Galt first joined Franklin’s staff at Vanderbilt after a long tenure at Maryland and made the transition from Nashville to State College in 2014.

For Franklin, Galt’s departure marks the latest in a growing list of longtime confidants that have either retired or made a career change. Longtime friend and defensive coordinator Brent Pry recently took over as Virginia Tech’s head coach while Senior Director of Football Operations Michael Hazel eventually joined Pry at Virginia Tech as Pry’s Chief of Staff.

Franklin told StateCollege.com about the importance of Pry and Galt in particular earlier this summer.

“Having people that you care about, and they care about you, both in terms of professional and personal matters [is huge],” Franklin said. “That you can go talk to about anything like highly, highly personal issues or sensitive professional issues that you can go talk and you’re gonna value their opinion, because you don’t have to spend an hour explaining the background to everything.”

“So it’s just valuable to be able to go to [Galt] and get his perspective, whether I agree with it completely or not it’s good to hear. And sometimes it’ll impact me in the moment. Sometimes I’m unsure. I sleep on it and 24 hours later I’m like, okay, that makes sense. I get it now. The same way with Brent, we’ve been together long for a long time. And those guys can push me when I need to be pushed, but also when I make a decision that maybe the majority of the room doesn’t understand, they usually do. So when we break the meeting and leave, they’re going back and reinforcing it. There’s tremendous value, they’re the probably the two guys as well as Kevin and Hazel, depending on the topic we’re talking about but those are the guys that I can go run things by because I try not to make decisions in a vacuum. That’s where you make mistakes just hiring a bunch of people that look like you and think like you. If you’re not careful you come stale over time. [New and/or different people] bring in fresh ideas, which is I think a little bit of a strength and a weakness of this place.”

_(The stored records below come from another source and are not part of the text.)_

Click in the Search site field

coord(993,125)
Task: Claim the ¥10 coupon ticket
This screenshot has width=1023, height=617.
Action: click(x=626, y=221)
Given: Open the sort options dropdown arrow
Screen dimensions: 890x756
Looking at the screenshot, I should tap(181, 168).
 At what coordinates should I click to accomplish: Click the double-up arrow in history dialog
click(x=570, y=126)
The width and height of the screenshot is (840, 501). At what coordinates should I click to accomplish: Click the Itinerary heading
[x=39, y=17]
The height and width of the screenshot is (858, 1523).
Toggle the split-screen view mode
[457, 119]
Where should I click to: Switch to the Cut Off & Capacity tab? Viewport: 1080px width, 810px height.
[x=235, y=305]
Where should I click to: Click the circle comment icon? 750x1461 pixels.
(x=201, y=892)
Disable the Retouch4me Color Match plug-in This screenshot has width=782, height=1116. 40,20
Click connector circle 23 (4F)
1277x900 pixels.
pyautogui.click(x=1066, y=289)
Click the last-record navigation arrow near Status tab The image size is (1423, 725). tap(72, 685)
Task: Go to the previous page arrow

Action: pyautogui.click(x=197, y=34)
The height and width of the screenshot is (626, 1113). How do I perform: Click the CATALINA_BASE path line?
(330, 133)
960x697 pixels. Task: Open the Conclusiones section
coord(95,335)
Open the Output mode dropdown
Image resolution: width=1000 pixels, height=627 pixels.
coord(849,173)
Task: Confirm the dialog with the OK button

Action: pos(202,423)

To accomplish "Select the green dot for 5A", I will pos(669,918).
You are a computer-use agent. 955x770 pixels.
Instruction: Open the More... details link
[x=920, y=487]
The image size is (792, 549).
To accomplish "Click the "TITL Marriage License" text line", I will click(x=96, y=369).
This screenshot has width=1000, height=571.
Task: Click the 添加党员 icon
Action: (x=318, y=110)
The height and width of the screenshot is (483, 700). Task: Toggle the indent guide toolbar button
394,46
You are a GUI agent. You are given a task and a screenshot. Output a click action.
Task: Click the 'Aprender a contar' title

Who will fill that emotional void remains to be seen, but Penn State could look for an internal promotion to fill Galt’s role with either longtime strength assistants Chuck Losey or Barry Gant Jr. Both have been with the program since Vanderbilt and have also been staples within the strength program.

“James is as advertised,” Losey told StateCollege.com this summer. “He prides himself on being a relationship-based coach, and he’s like that with the players; he’s like that with the staff. It is a profession where people bounce around a lot and I think sometimes people make the assumption in this profession that loyalty doesn’t exist anymore. I would highly disagree with that. I know personally, I’m loyal to James Franklin; I’m loyal to Dwight Galt… As a young head strength coach, I thought I had a lot of things figured out, and I did, but there was still a lot more to learn, especially from a guy like Dwight who had been in the profession for going on at that time 25, 30 years. So it was just kind of like the stars aligned.”

“That’s kind of why I’ve stayed with James; it’s just that I have the utmost confidence in him. I have the utmost confidence in Dwight. I wouldn’t change our situation. Our families are close. Our wives hang out together. I know their kids very well. They know my kids very well, so it’s, you just don’t find that often in this profession, and I’m not interested in giving that up any time soon. Not for a quick payday. You know, I tell people all the time my associate director position here at Penn State is better than 95% of the director positions out there.”